§ Anfragen
a – Erläutern Sie anhand des Dokumentausschnitts zu § 34c Abs 5 EStG, weshalb der StPfl auf den Erlass der Billigkeitsmaßnahme vertrauen kann.
b – Wessen Zustimmung benötigen die Finanzbehörden laut dem Dokumentausschnitt, um die auf ausländische Einkünfte entfallende deutsche ESt zu erlassen?
c – Schreiben Sie aus dem Dokumentausschnitt den Abschnitt von „2. Der persönliche“ bis „besonders problematisch ist.“ wortgetreu ab.

§ Dokumentausschnitt
◆ ◆ ◆ ◆

A. Allgemeines
1. Der Sinn und Zweck des § 34c Abs 5 EStG
Rn. 95
Stand: EL 144 – ET: 07/2020
Sinn und Zweck des § 34c Abs 5 EStG ist es, die mit der Anrechnung nach § 34c Abs 1 EStG verbundenen Nachteile gegenüber früheren Verwaltungsregelungen auszugleichen oder zu mildern (BFH BStBl II 1988, 893; ähnlich BFH BFH/NV 1992, 248). Die Vorschrift hat Auffangcharakter (BFH BStBl II 1991, 926). Durch diese Verwaltungsvorschriften hat die FinVerw ihr Ermessen gebunden ("Selbstbindung der Verwaltung"), dh, soweit die dortigen Tatbestandsvoraussetzungen vorliegen, kann der StPfl auf den Erlass der Billigkeitsmaßnahme vertrauen (Ermessensreduzierung auf null) (FG BBg v 16.12.2014, 4 K 4264/11, EFG 2015, 928 rkr).
2. Der persönliche Anwendungsbereich der Vorschrift
a) Unbeschränkt Steuerpflichtige
Rn. 96
Stand: EL 144 – ET: 07/2020
§ 34c Abs 5 EStG enthält eine Ermächtigungsgrundlage an die obersten Länder-FinBeh oder die von ihnen beauftragten FinBeh. Sie können (Ermessen, § 5 AO; BFH BStBl II 1991, 926; FG He DStR 2019, 8 rkr; FG He 1 K 501/16, openJur, Rev, Az des BFH I R 7/18) mit Zustimmung des BMF die auf ausländische Einkünfte (§ 34d EStG) entfallende deutsche ESt ganz oder teilweise erlassen, wenn
- es aus volkswirtschaftlichen Gründen zweckmäßig ist (Fall 1, s Rn 97a) oder
- die Anwendung des § 34c Abs 1 EStG besonders schwierig ist (Fall 2, seltener Fall, etwa zB, wenn die Abgrenzung der ausländischen Einkünfte besonders problematisch ist.

◆ ◆ ◆ ◆

§ Datenzeilen
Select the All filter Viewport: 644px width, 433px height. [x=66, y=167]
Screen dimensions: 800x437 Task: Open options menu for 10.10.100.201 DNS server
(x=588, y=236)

◆ ◆ ◆ ◆

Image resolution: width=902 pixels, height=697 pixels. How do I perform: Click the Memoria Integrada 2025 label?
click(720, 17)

◆ ◆ ◆ ◆

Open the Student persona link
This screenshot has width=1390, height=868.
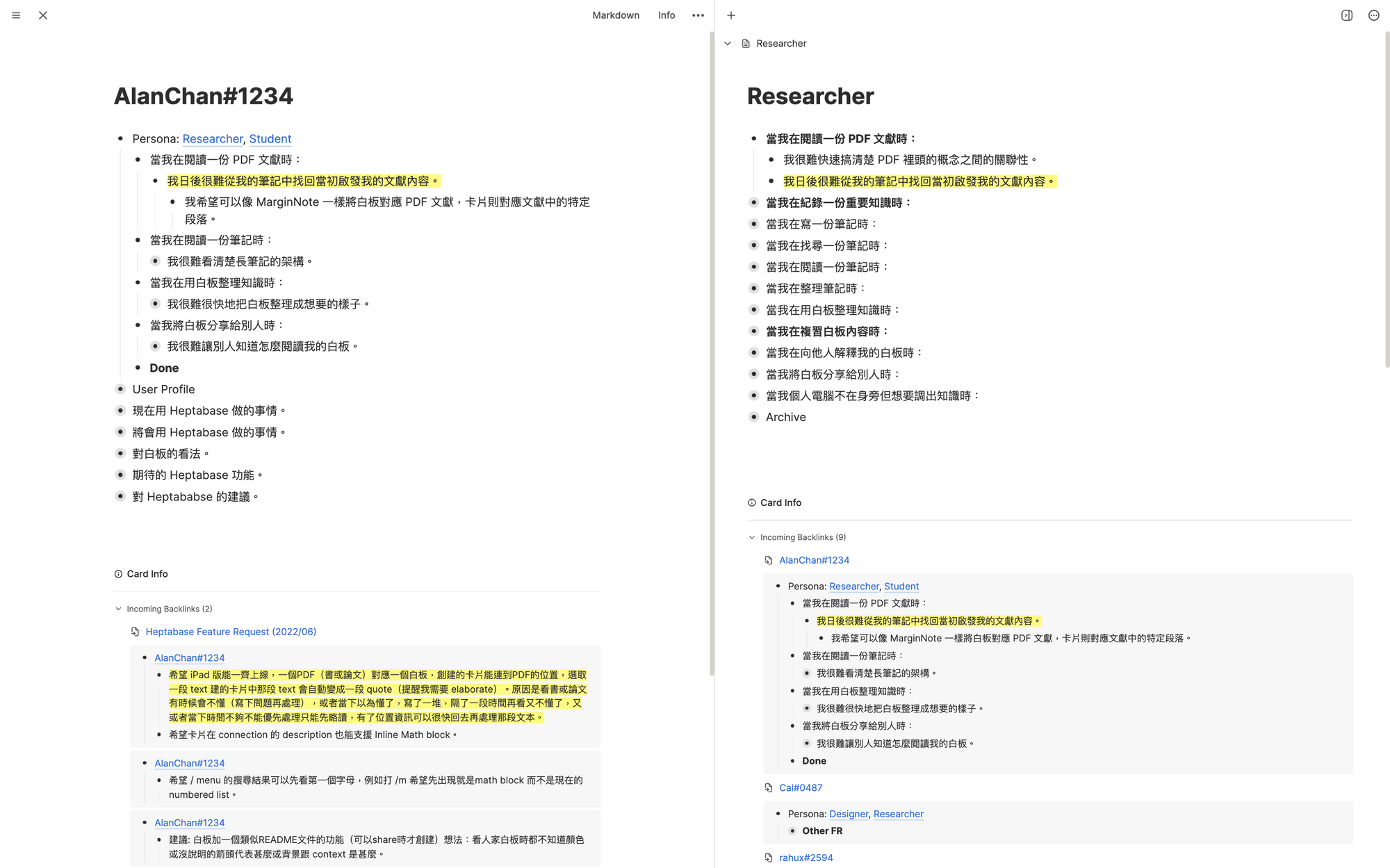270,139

◆ ◆ ◆ ◆

§ Antworten
a – Die FinVerw hat durch die Verwaltungsvorschriften ihr Ermessen gebunden („Selbstbindung der Verwaltung“). Liegen die dort genannten Tatbestandsvoraussetzungen vor, reduziert sich das Ermessen auf null, sodass der StPfl auf den Erlass vertrauen kann.

b – Die Zustimmung des BMF.

c –
2. Der persönliche Anwendungsbereich der Vorschrift
a) Unbeschränkt Steuerpflichtige
Rn. 96
Stand: EL 144 – ET: 07/2020
§ 34c Abs 5 EStG enthält eine Ermächtigungsgrundlage an die obersten Länder-FinBeh oder die von ihnen beauftragten FinBeh. Sie können (Ermessen, § 5 AO; BFH BStBl II 1991, 926; FG He DStR 2019, 8 rkr; FG He 1 K 501/16, openJur, Rev, Az des BFH I R 7/18) mit Zustimmung des BMF die auf ausländische Einkünfte (§ 34d EStG) entfallende deutsche ESt ganz oder teilweise erlassen, wenn
- es aus volkswirtschaftlichen Gründen zweckmäßig ist (Fall 1, s Rn 97a) oder
- die Anwendung des § 34c Abs 1 EStG besonders schwierig ist (Fall 2, seltener Fall, etwa zB, wenn die Abgrenzung der ausländischen Einkünfte besonders problematisch ist.